The Unknown Soldier.
There are close to 25,000 Canadian soldiers who died in World War 1 who have remained unidentified. Their gravestones are engraved with the words “A Canadian Soldier of the Great War – known unto God”.
The Tomb of the Unknown Soldier was first thought of by Britain and France in 1920 and a tomb was created at Westminster Abbey in Britain and in the Arch of Triumph in France.
In Canada, the Tomb of the Unknown Soldier was created, in the year 2000, to honour all Canadians soldiers whether navy, army, air force or merchant marine, and soldier who had died or may die for their country in all past and future conflicts.

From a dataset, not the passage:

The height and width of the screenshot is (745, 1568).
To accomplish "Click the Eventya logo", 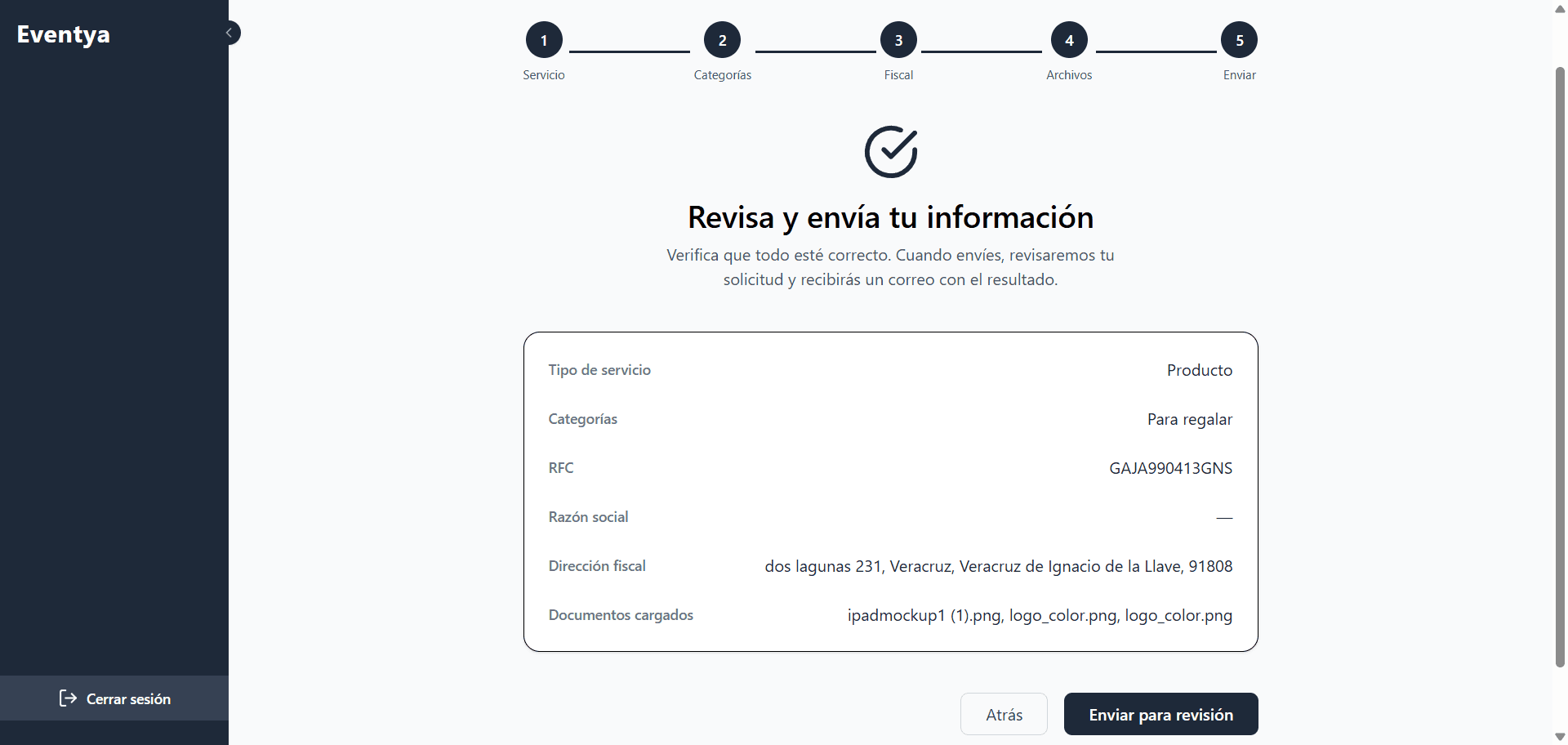I will pos(63,33).
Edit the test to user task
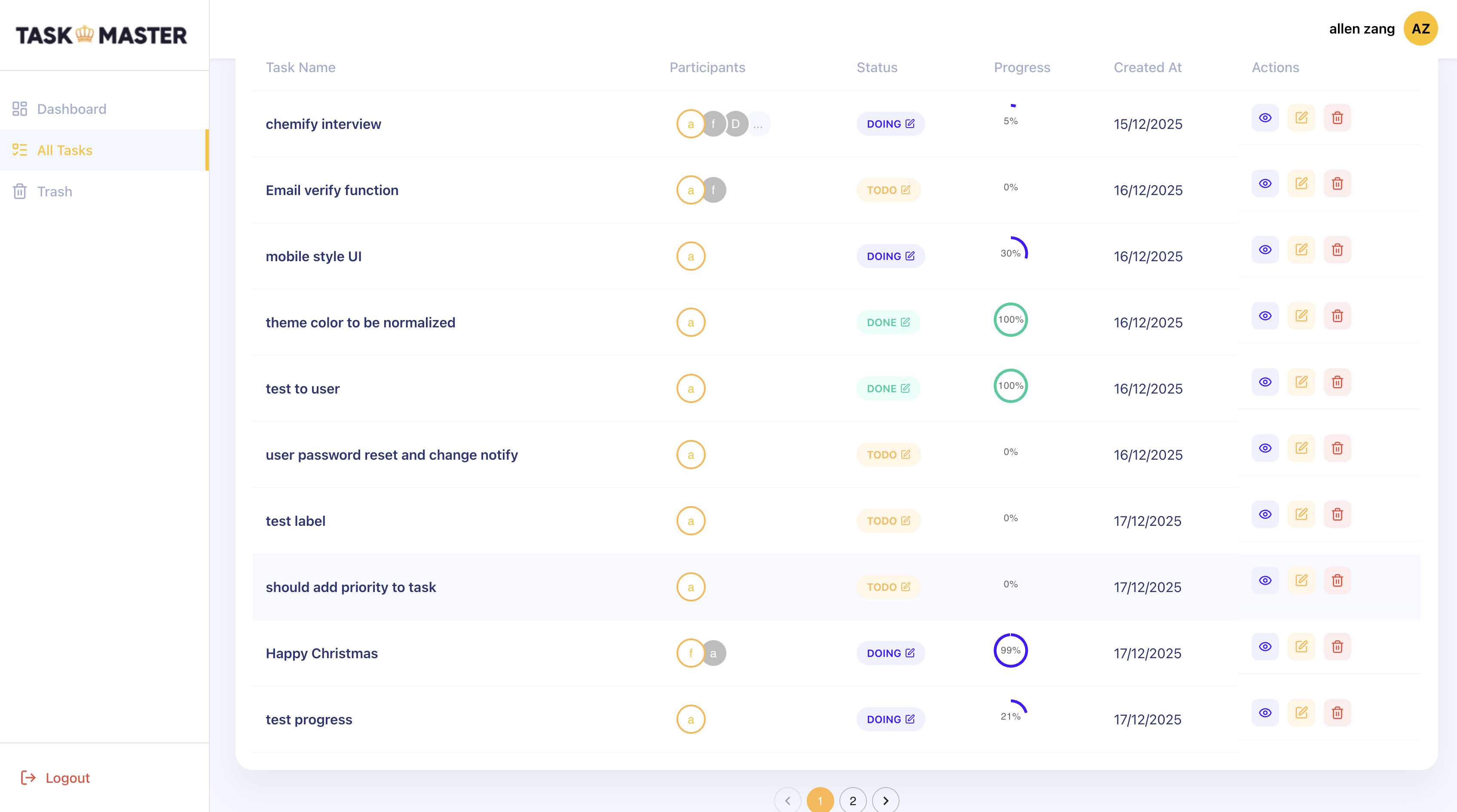This screenshot has height=812, width=1457. pos(1301,382)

In May 2000, Canada’s Unknown Soldier was exhumed from his resting place in the Cabaret-Rouge British Cemetery in Souchez France, near the memorial at Vimy Ridge. The Common War Graves Commission selected him from the 1,603 graves of unknown Canadians. The coffin was flown to Ottawa in a Canadian Forces aircraft and accompanied by a guard of honour, a chaplain and Royal Canadian Legion veterans, where it lay in state for three days on Parliament Hill.
The body was then moved to the National War Memorial on Confederation Square by a horse-drawn gun carriage and re-interred, with the appropriate ceremony, in a sarcophagus in front of the War Memorial.
The three-tiered
Caledonia granite sarcophagus is patterned after the Vimy Ridge memorial, and the bronze relief sculpture which sits on top of the sarcophagus also has a medieval sword, a helmet, and branches of maple and laurel leaves just like the Vimy altar. The corners of the sarcophagus have three bronze Memorial Crosses and on the fourth corner a bronze poppy. Mary-Ann Liu of Mission, British Columbia created the bronze relief sculpture.
Meanwhile, a grave marker similar to the other headstones in the Cabaret-Rouge Cemetery, was placed on the now empty grave and the marker was inscribed with the words “The former grave of an Unknown Soldier of the First World War. His remains were removed on 25 May 2000 and now lie interred at the National War Memorial in Ottawa Canada”.
The National War Memorial was unveiled in 1939. The Response, 22 bronze figures on the monument move through the arch representing the men who went to war. There is winged angel on top of the monument which represents peace and liberty.
Each year on Remembrance Day, November 11, thousands of people gather on Confederation Square to what the Veterans march and the wreath laying ceremonies. There is also two minutes of silence in respect for those who died.